__What needs to be done__
Return the stretch of the Dr. Rogers career excerpt from "Concurrently, Dr. Rogers" through "Services in 1994.", copied word for word.

__Page excerpt__
○ ○ ○ ○ ○ ○ ○
Concurrently, Dr. Rogers began teaching at his alma mater in 1984 as a volunteer instructor in the School of Dentistry’s Department of Oral Surgery. He transitioned to a part-time position with the Department of Restorative Dentistry in 1992 and was appointed assistant professor in the Department of Dental Educational Services in 1994.
On a continuous learning track, in 1994 Dr. Rogers entered the LLU School of Public Health MPH program. At that time he decided to relinquish his private practice in 1995 because of a genetic blood clotting condition. He received an MPH degree in 1997 and became an alumnus that same year of the AADS Summer Program Career Development for Faculty Leaders—an immersion workshop for junior faculty members.
Also in 1996, Dr. Rogers assisted in a collaborative effort between the School of Dentistry and the School of Public Health to organize a dental clinic at the SAC Health System/Norton Clinic in San Bernardino. He created a proposal for grant funding and developed a fee schedule for the clinic’s services.
○ ○ ○ ○ ○ ○ ○
Data excerpts:
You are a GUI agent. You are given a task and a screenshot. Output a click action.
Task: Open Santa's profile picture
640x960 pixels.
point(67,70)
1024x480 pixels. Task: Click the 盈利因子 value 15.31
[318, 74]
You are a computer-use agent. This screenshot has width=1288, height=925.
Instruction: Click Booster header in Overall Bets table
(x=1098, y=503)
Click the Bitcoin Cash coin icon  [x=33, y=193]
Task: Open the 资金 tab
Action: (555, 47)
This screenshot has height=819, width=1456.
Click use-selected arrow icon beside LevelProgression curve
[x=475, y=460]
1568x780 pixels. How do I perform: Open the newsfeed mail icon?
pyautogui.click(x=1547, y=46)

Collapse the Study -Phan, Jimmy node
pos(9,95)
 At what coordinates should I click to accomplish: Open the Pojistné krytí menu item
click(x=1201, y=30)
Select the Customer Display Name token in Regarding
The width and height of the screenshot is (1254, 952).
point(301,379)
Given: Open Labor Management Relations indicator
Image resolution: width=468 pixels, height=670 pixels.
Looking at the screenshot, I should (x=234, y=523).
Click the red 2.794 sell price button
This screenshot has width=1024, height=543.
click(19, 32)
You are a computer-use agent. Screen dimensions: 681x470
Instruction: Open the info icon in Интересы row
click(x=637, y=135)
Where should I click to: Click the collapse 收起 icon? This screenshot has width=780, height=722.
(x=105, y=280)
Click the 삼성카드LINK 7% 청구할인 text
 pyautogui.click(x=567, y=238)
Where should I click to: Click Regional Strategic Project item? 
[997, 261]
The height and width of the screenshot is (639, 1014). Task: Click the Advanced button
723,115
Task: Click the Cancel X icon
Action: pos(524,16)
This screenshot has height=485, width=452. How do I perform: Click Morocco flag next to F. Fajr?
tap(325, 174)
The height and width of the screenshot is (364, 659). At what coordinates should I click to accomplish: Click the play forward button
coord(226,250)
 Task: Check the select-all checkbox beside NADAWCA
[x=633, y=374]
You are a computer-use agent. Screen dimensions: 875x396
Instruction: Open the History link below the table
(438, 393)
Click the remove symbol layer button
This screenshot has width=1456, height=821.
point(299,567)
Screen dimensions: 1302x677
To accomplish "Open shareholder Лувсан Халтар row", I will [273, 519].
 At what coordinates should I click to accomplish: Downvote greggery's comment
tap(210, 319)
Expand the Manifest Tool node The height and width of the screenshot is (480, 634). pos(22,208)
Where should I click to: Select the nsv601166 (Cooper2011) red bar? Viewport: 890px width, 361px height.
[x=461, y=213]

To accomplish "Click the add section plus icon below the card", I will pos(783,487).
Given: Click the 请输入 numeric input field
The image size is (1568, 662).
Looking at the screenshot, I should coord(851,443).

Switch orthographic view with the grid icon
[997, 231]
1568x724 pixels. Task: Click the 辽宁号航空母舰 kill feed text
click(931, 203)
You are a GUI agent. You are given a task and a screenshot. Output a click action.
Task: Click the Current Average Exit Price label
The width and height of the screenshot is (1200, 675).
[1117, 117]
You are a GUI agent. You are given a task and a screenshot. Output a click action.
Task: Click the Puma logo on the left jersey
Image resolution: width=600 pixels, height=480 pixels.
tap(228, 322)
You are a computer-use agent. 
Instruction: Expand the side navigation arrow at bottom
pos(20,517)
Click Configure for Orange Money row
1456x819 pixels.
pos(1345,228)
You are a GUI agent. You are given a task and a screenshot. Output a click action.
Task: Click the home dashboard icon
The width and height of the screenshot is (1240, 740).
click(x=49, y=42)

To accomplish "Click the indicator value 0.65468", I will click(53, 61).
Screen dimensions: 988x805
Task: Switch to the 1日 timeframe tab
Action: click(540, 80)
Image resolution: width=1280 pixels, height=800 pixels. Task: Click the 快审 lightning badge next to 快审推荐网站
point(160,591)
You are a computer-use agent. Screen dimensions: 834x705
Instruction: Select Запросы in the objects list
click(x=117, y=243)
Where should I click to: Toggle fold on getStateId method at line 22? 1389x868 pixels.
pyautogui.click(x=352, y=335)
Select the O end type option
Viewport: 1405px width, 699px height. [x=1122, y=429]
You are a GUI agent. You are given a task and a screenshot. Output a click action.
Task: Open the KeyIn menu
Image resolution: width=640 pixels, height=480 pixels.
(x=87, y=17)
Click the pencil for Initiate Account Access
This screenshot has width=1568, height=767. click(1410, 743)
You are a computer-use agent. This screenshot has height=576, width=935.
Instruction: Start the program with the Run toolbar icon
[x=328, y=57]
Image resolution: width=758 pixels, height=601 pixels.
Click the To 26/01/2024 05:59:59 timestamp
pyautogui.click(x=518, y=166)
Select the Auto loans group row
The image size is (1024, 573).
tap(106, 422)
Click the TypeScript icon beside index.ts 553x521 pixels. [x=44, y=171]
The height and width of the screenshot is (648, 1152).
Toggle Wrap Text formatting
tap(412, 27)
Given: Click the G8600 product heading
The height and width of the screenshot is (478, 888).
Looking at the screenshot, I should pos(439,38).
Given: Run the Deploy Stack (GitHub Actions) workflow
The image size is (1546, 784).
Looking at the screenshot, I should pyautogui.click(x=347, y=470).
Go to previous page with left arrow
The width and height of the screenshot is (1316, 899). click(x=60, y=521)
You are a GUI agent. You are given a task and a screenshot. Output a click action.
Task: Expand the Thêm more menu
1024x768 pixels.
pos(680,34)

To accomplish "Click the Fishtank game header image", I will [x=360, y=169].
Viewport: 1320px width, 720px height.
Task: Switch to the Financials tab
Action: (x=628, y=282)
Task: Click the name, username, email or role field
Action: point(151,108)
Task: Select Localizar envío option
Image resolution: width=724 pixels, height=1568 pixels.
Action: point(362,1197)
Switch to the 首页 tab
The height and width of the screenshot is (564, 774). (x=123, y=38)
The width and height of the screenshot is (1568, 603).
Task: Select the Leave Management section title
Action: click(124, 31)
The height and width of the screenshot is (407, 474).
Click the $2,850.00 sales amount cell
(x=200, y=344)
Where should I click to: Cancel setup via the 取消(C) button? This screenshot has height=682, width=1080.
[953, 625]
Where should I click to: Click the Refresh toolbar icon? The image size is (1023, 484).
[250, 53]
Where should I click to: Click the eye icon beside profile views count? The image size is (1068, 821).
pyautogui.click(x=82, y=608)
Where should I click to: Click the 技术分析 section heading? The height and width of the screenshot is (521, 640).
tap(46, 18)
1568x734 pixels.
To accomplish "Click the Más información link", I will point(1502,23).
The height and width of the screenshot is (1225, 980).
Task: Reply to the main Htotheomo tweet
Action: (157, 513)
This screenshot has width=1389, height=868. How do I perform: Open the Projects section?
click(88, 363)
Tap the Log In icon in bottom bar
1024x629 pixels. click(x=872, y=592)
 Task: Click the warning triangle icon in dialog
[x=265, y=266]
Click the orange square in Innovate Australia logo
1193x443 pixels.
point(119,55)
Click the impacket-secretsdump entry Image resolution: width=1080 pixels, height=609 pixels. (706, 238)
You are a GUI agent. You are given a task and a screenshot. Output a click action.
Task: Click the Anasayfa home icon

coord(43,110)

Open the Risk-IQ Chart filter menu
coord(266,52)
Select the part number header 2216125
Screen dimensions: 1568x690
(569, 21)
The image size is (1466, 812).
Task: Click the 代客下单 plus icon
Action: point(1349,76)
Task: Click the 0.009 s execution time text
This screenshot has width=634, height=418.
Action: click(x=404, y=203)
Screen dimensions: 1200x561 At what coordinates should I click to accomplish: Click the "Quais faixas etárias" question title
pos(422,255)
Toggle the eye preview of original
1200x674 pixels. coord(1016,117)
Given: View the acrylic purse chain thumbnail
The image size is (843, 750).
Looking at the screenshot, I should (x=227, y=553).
○ ○ ○ ○ ○ ○ ○
__Answer area__
Concurrently, Dr. Rogers began teaching at his alma mater in 1984 as a volunteer instructor in the School of Dentistry’s Department of Oral Surgery. He transitioned to a part-time position with the Department of Restorative Dentistry in 1992 and was appointed assistant professor in the Department of Dental Educational Services in 1994.